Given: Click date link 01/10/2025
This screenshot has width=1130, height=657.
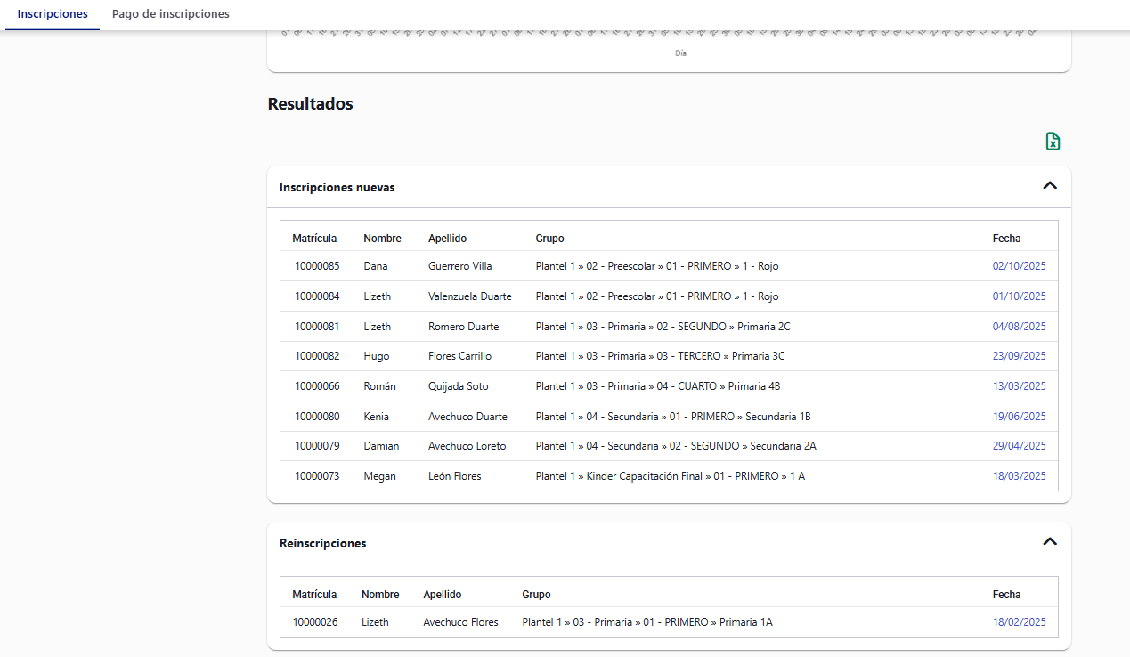Looking at the screenshot, I should click(x=1019, y=296).
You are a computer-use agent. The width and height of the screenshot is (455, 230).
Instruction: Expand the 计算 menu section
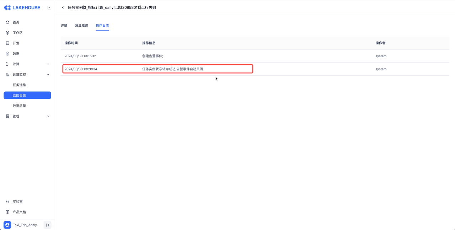(48, 64)
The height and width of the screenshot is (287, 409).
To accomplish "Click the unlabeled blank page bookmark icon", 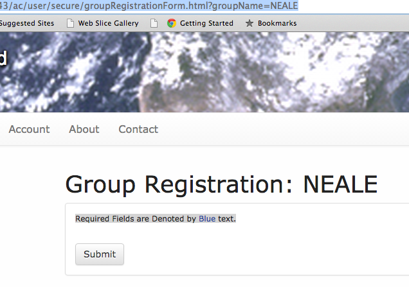I will pyautogui.click(x=154, y=23).
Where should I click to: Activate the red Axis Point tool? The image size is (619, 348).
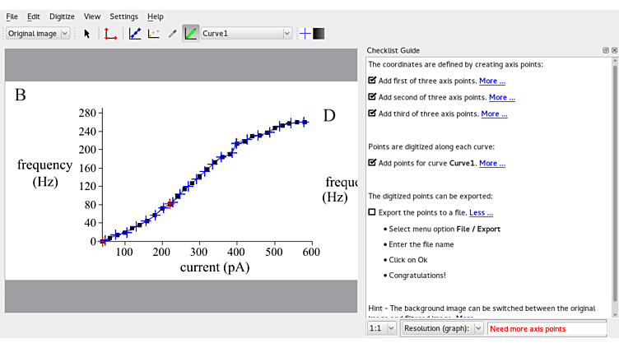(110, 34)
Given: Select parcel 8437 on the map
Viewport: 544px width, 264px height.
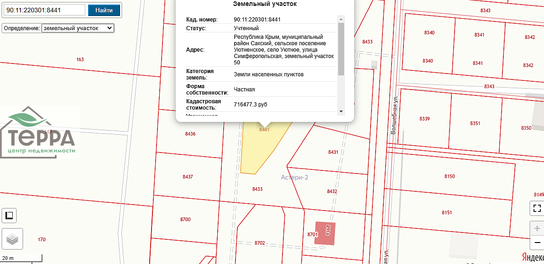Looking at the screenshot, I should click(188, 177).
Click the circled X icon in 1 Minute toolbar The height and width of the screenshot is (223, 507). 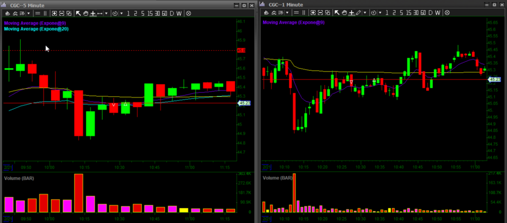447,13
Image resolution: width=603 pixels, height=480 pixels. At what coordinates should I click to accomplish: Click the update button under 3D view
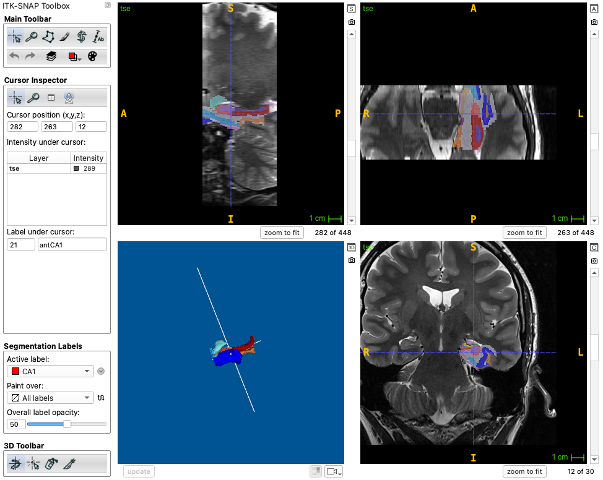[139, 471]
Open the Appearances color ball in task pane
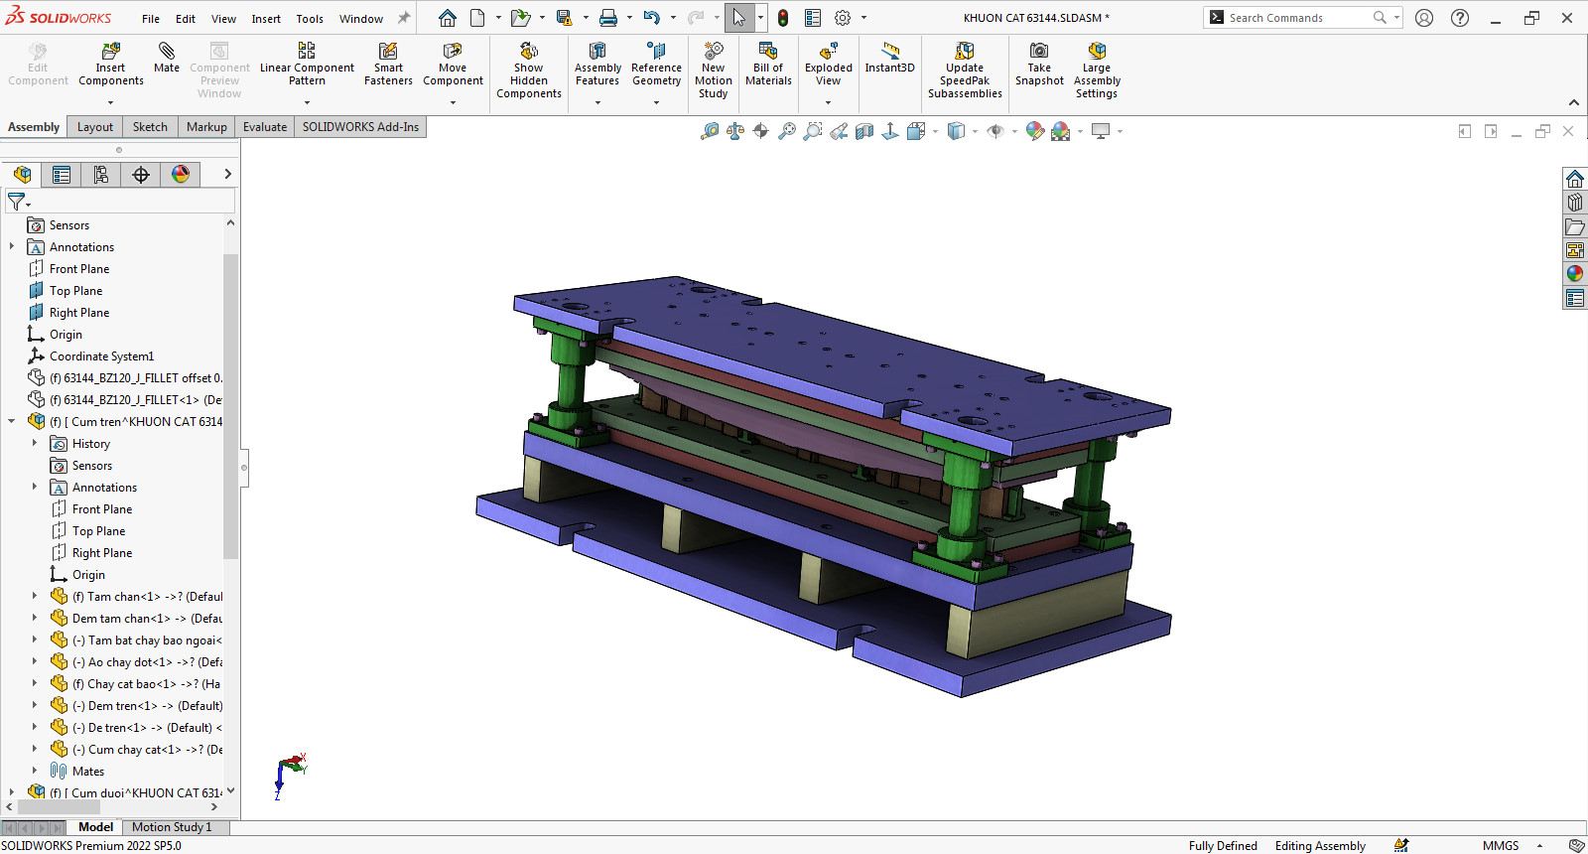The width and height of the screenshot is (1588, 854). click(1575, 274)
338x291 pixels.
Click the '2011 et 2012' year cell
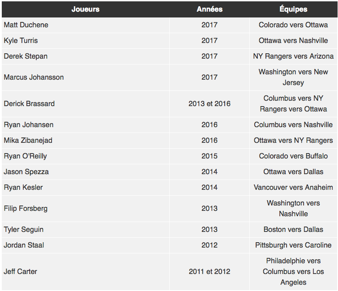click(210, 272)
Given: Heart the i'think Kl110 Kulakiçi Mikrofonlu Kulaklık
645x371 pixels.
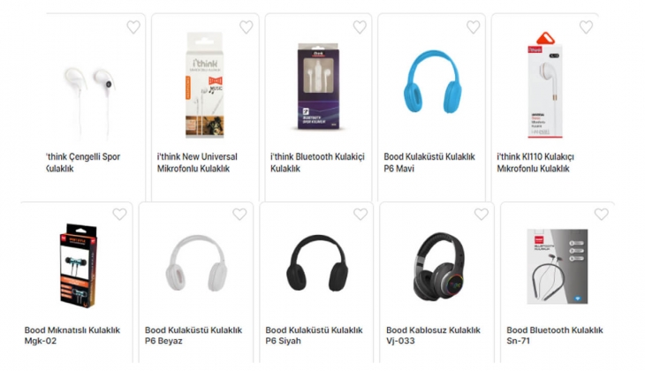Looking at the screenshot, I should coord(586,27).
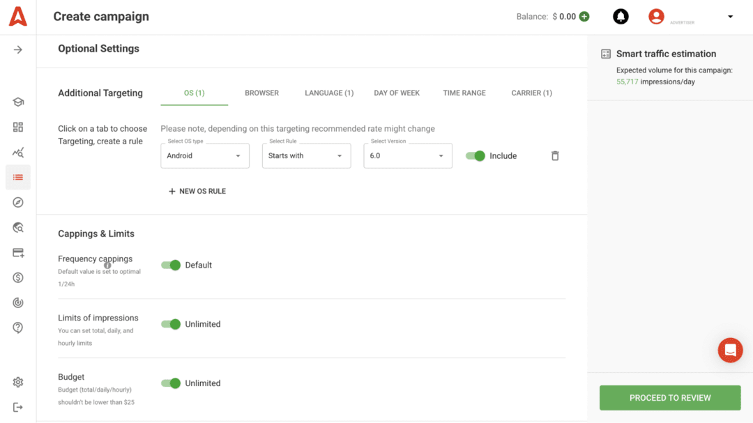The height and width of the screenshot is (423, 753).
Task: Click the logout icon in sidebar
Action: pos(18,407)
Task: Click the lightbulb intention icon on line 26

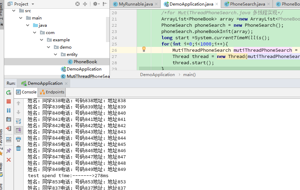Action: [144, 50]
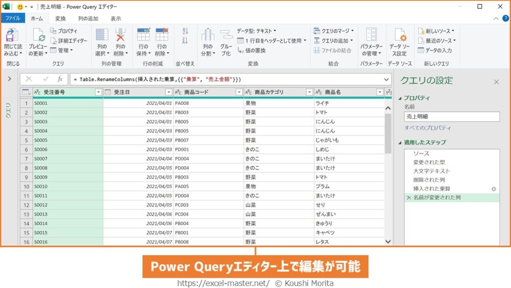
Task: Select the 削除された列 applied step
Action: tap(428, 180)
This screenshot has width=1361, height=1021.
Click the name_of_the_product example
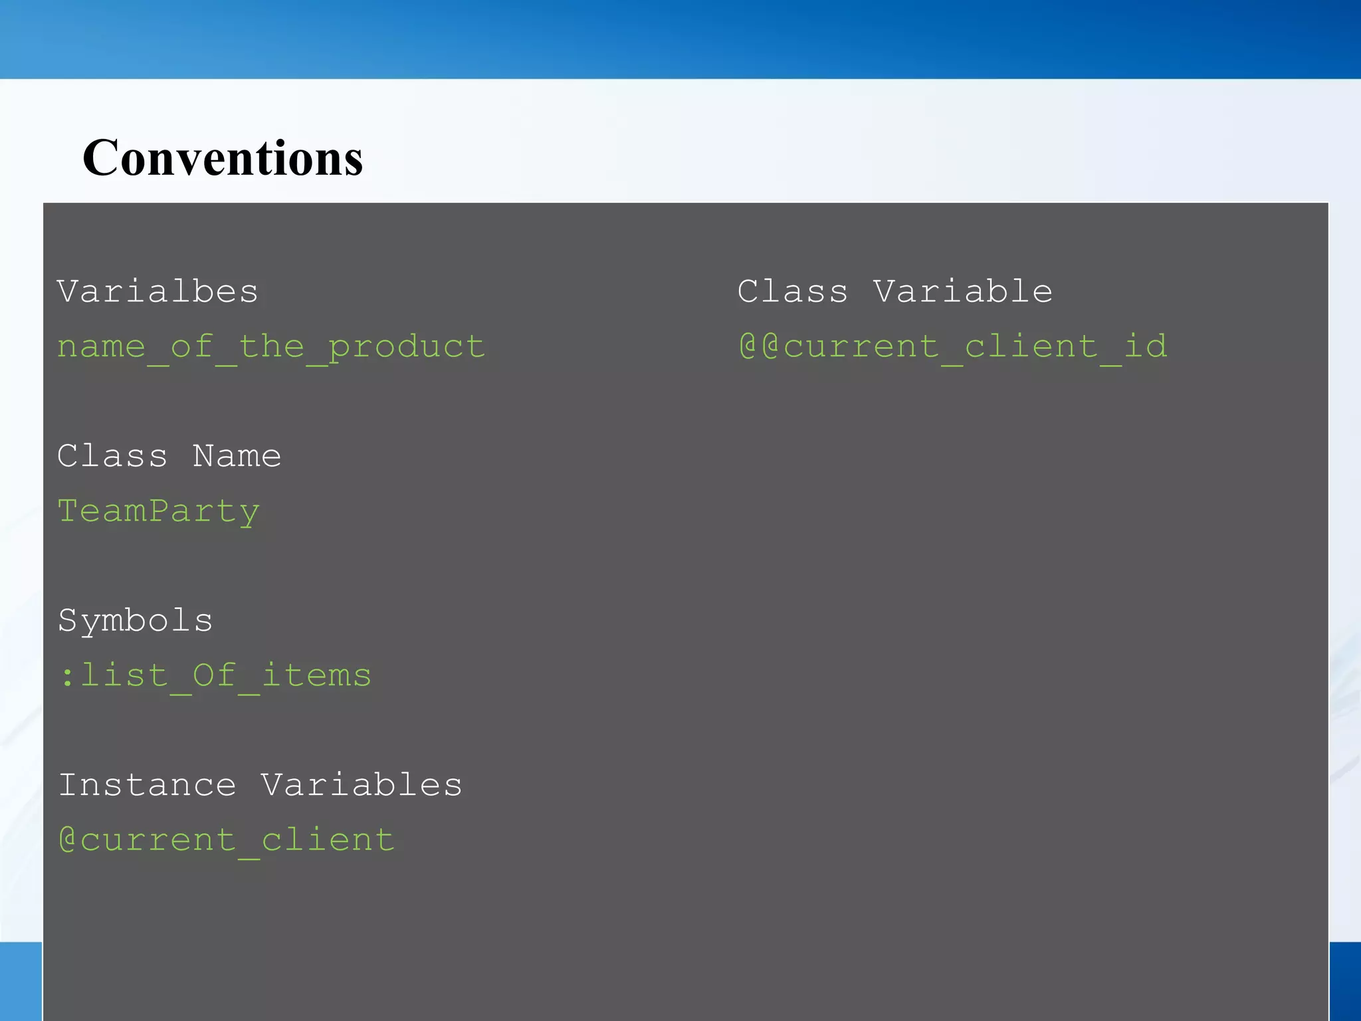271,348
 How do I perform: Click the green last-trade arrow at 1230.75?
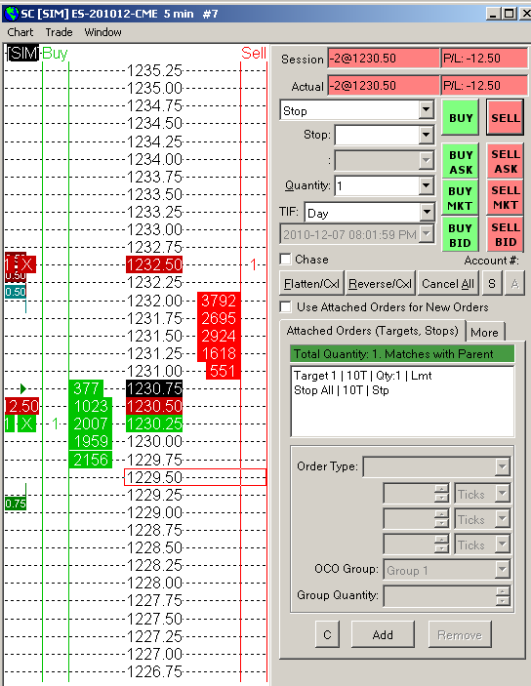pos(23,388)
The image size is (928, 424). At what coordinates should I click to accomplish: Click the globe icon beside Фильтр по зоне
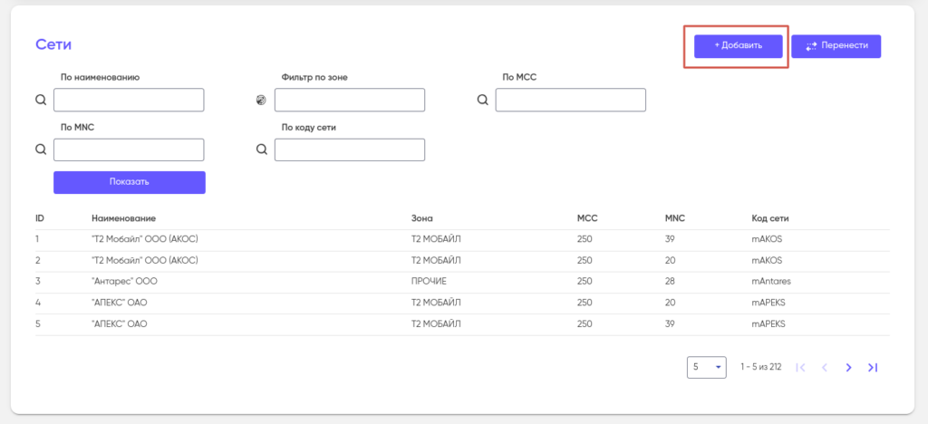pyautogui.click(x=261, y=100)
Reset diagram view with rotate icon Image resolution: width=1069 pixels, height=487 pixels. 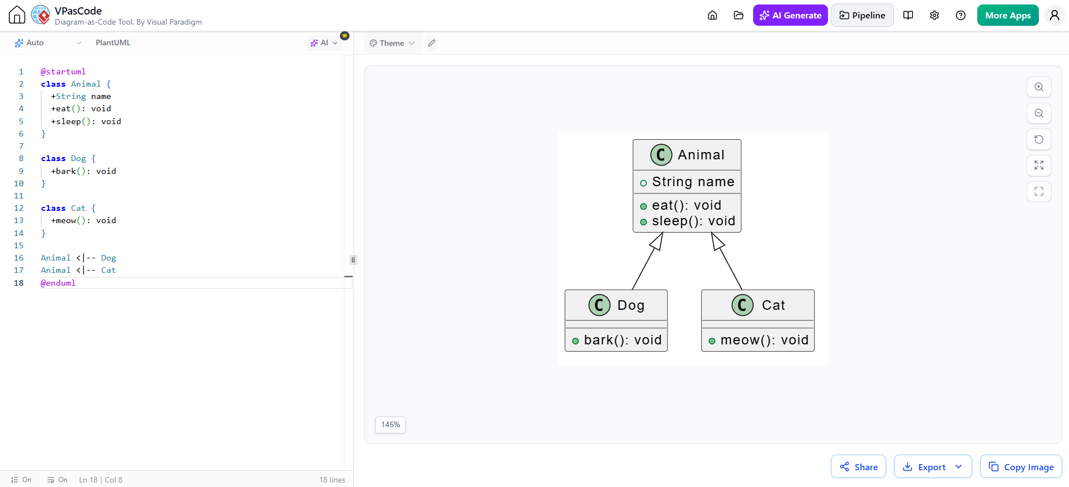point(1039,139)
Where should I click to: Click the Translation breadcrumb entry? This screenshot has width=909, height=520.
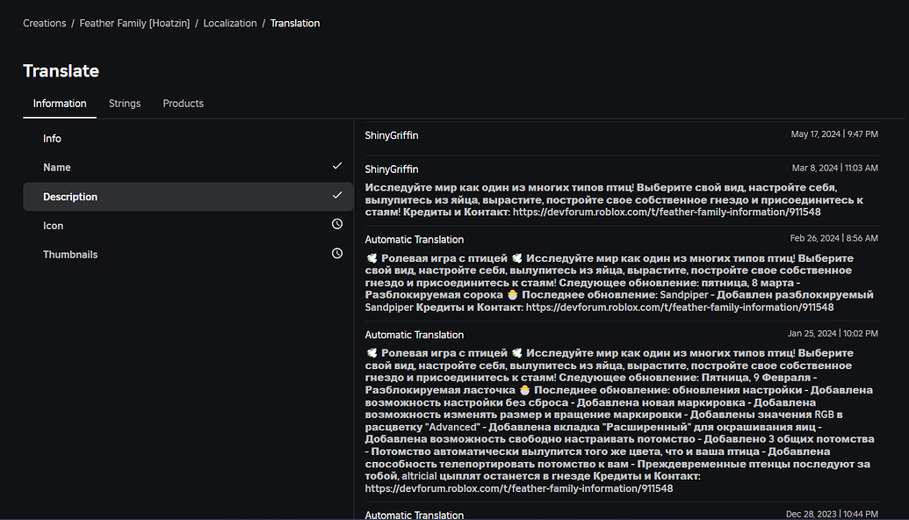point(295,23)
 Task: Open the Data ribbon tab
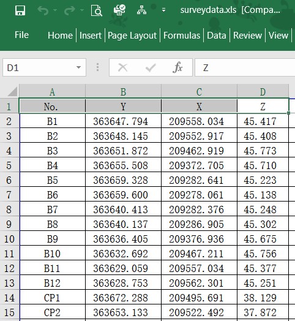point(217,35)
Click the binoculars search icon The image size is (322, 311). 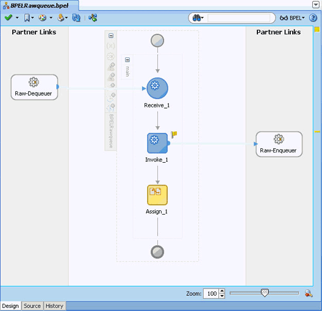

____________________

- Exercise -
Return every line holding the word "Given" from the records.

- The completed task -
Given: Click date link 01/10/2025
Given: Select parcel 8437 on the map
Given: Heart the i'think Kl110 Kulakiçi Mikrofonlu Kulaklık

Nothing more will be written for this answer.